- [ASSIGNMENT]
Reproduce the book review word for word, starting with "Still, a respectful" and going on through "World War II.".

- [PASSAGE TO READ]
Still, a respectful and absorbing page-turner.

Hannah’s new novel is an homage to the extraordinary courage and endurance of Frenchwomen during World War II.

In 1995, an elderly unnamed widow is moving into an Oregon nursing home on the urging of her controlling son, Julien, a surgeon. This trajectory is interrupted when she receives an invitation to return to France to attend a ceremony honoring passeurs: people who aided the escape of others during the war. Cut to spring, 1940: Viann has said goodbye to husband Antoine, who's off to hold the Maginot line against invading Germans. She returns to tending her small farm, Le Jardin, in the Loire Valley, teaching at the local school and coping with daughter Sophie’s adolescent rebellion. Soon, that world is upended: The Germans march into Paris and refugees flee south, overrunning Viann’s land. Her long-estranged younger sister, Isabelle, who has been kicked out of multiple convent schools, is sent to Le Jardin by Julien, their father in Paris, a drunken, decidedly unpaternal Great War veteran. As the depredations increase in the occupied zone—food rationing, systematic looting, and the billeting of a German officer, Capt. Beck, at Le Jardin—Isabelle’s outspokenness is a liability. She joins the Resistance, volunteering for dangerous duty: shepherding downed Allied airmen across the Pyrenees to Spain. Code-named the Nightingale, Isabelle will rescue many before she's captured. Meanwhile, Viann’s journey from passive to active resistance is less dramatic but no less wrenching. Hannah vividly demonstrates how the Nazis, through starvation, intimidation and barbarity both casual and calculated, demoralized the French, engineering a community collapse that enabled the deportations and deaths of more than 70,000 Jews. Hannah’s proven storytelling skills are ideally suited to depicting such cataclysmic events, but her tendency to sentimentalize undermines the gravitas of this tale.

- [DATA BELOW]
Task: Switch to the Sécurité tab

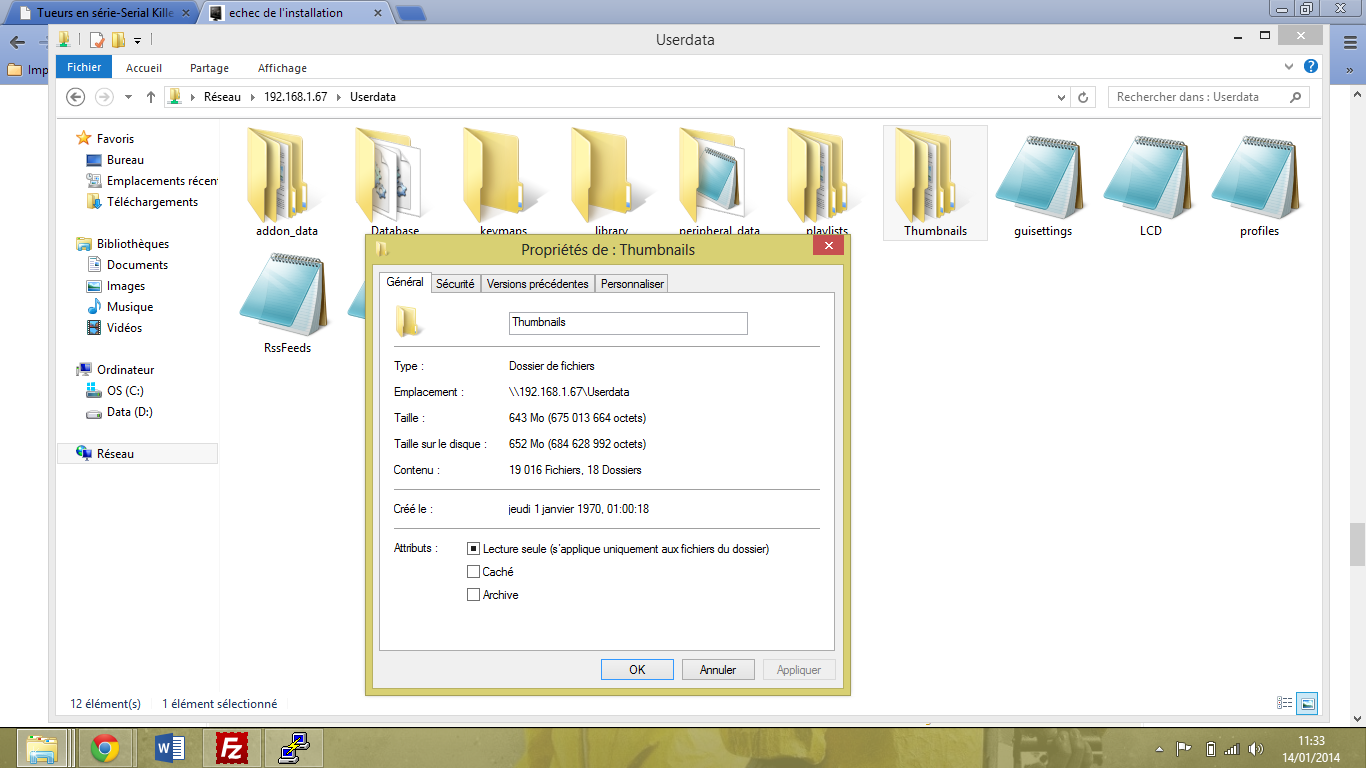Action: (455, 284)
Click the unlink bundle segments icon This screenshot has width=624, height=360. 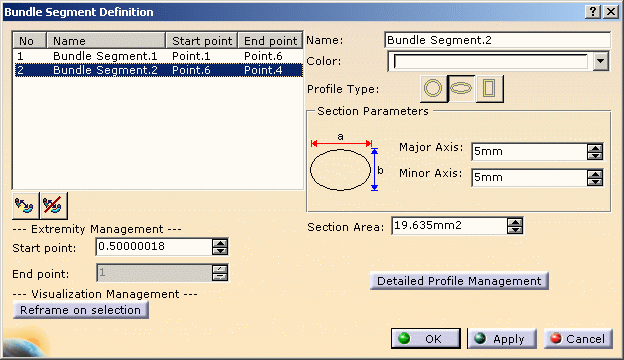53,205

- [OUTPUT]
Still, a respectful and absorbing page-turner.

Hannah’s new novel is an homage to the extraordinary courage and endurance of Frenchwomen during World War II.